### Документ
+-------+
Территория книгоедства - Етоев Александр Васильевич 43 стр.


Шкловский В

Революционер формы и автор теории остранения, Виктор Борисович Шкловский приезжал в Куоккалу в гости к Корнею Ивановичу Чуковскому не как все, по железной дороге, а на лодке по морю из Сестрорецка. Лодка у него была собственная, и, пока он гостил на даче, лодку, оставленную без присмотра на берегу, у Шкловского всякий раз крали. Действовали грабители своеобразно, но всегда одинаково: отводили лодку в другое место, вытаскивали на берег и перекрашивали. После чего Шкловский долго бегал по берегу в поисках своей похищенной собственности.

Так вспоминает об отце русского формализма сын Чуковского Николай Корнеевич. Правда, ни знаменитой лысины, ни знаменитых "ZOO" и "Сентиментального путешествия" тогда, в 1916 году, у Шкловского и в помине не было. Лысина появилась в девятнадцатом, три года спустя, а две его первые книги прозы – еще позже, в 1923 году, в Берлине.

Отец Шкловского был учителем. На Надеждинской в Петрограде, на доме, где отец жил, висела вывеска: "Школа Б. Шкловского". Иначе как "кретинами", "дураками" и "дурами" своих воспитанников Шкловский-старший не называл, но науку вдалбливал в их головы крепко.

Учителем в прозе был у Шкловского Велимир Хлебников. В этом он признается в "ZOO": "Прости меня, Велимир Хлебников… за то, что я издаю свою, а не твою книжку. Климат, учитель, у нас континентальный". И эпиграф к "ZOO" длинный, из хлебниковского "Зверинца": "О Сад… где в зверях погибают какие-то прекрасные возможности, как вписанное в Часослов Слово о Полку Игореве".

Шкловский парадоксален и современен. Проза его отрывочна и кинематографична. Это стиль Розанова, всех его знаменитых записочек на манжетах, папиросных коробках и "выйдя на лестницу покурить". Недаром "русскому Ницше" (так говорили о Розанове современники) Шкловский посвятил отдельную книгу.
+-------+
### Предоставленные сведения
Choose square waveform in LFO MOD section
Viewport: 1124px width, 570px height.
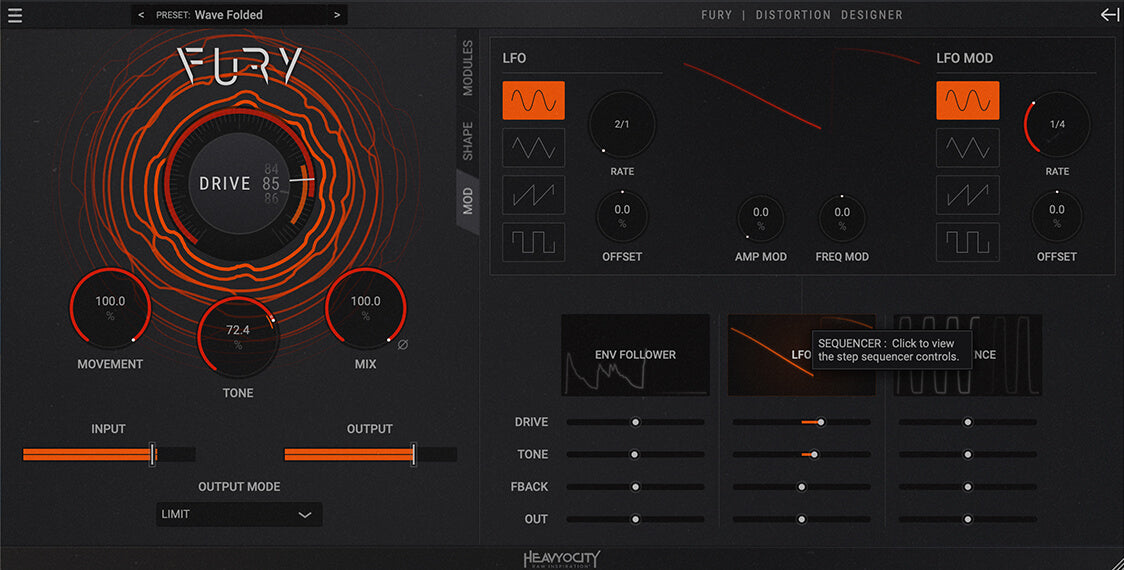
+-------+
### Поставленное задание
Перепишите, пожалуйста, отрывок о Шкловском, начиная с «Революционер формы и» и заканчивая «году, в Берлине.», заменив «Сестрорецка» на «Петрограда». Строки здесь никакой роли не играют.

### Ответ на задачу
Революционер формы и автор теории остранения, Виктор Борисович Шкловский приезжал в Куоккалу в гости к Корнею Ивановичу Чуковскому не как все, по железной дороге, а на лодке по морю из Петрограда. Лодка у него была собственная, и, пока он гостил на даче, лодку, оставленную без присмотра на берегу, у Шкловского всякий раз крали. Действовали грабители своеобразно, но всегда одинаково: отводили лодку в другое место, вытаскивали на берег и перекрашивали. После чего Шкловский долго бегал по берегу в поисках своей похищенной собственности.

Так вспоминает об отце русского формализма сын Чуковского Николай Корнеевич. Правда, ни знаменитой лысины, ни знаменитых "ZOO" и "Сентиментального путешествия" тогда, в 1916 году, у Шкловского и в помине не было. Лысина появилась в девятнадцатом, три года спустя, а две его первые книги прозы – еще позже, в 1923 году, в Берлине.